After obtaining approval from the ethical medical committee, all enrolled individuals (50 DLBCL patients and 30 healthy individuals) agreed to participate in the study, and informed written consent was obtained from each individual for the use of their blood specimens, Peripheral blood (3 ml) was collected from DLBCL patients in vacutainer blood collection tubes containing EDTA and transported to the laboratory within 30 min in ice containers. After centrifugation of blood samples at 10,000×g for 10 min at 4°C (3-18KS, Sigma, Germany) the plasma (200 μL) was separated and stored in aliquots and stored immediately at −80°C until further processing.

DNA extraction

DNA extraction was carried out using QIAamp DNA Mini kit (cat no. 51104, Qiagen, Hilden, Germany), according to manufacturer guidelines based on the spin column technique for DNA extraction. The total DNA concentration was detected using a spectrophotometer Nano-drop (Quawell, Q-500, Scribner, USA) as (1.03–14.6 ng/μL) and stored at −20 °C until further assessments.
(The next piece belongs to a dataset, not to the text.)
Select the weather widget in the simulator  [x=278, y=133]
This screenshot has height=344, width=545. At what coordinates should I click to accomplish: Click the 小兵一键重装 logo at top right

Assessment of MYD88 mutation

Mutation of MYD88 was amplified by using TaqDNA polymerase (Thermo-fisher scientific-company) using primers for MYD88: Forward (F): 5\-CTGGCAAGAGAATGAGGGAATGT-3\ and Reverse (R) 5\ AGGAGGCAGGGCAGAAGTA-3\. Thermal profile conditions were done with some modifications as follows: initial denaturation at 95°C for 10 min (one cycle) then 35 cycles of 95°C for 30 s, 56°C for 30 s, and final elongation at 72°C for 1 min. The digestion using restriction enzyme BsiEI (Thermo Scientific Fast Digest BSH1285I, cat no. FD0894) was added to the reaction mixture. Two methods were used for the detection of MYD88 mutation. The first method was using the digested PCR products were run on agarose gel 2% and detected on the gel documentation system (Syngene, G:BOX F3, USA). Interpretation for the results depends on the amplification of exon 5 of the MYD88 gene that produces a 489-bp product, so it is seen in all cases. But the presence of MYD88 L265P mutation results in the development of BsiEI restriction enzyme site; thus, the mutated allele results in the creation of 289-bp and 200-bp extra fragments. The 2nd method amplified the digested product then the melting curve of the digested versus the undigested was compared.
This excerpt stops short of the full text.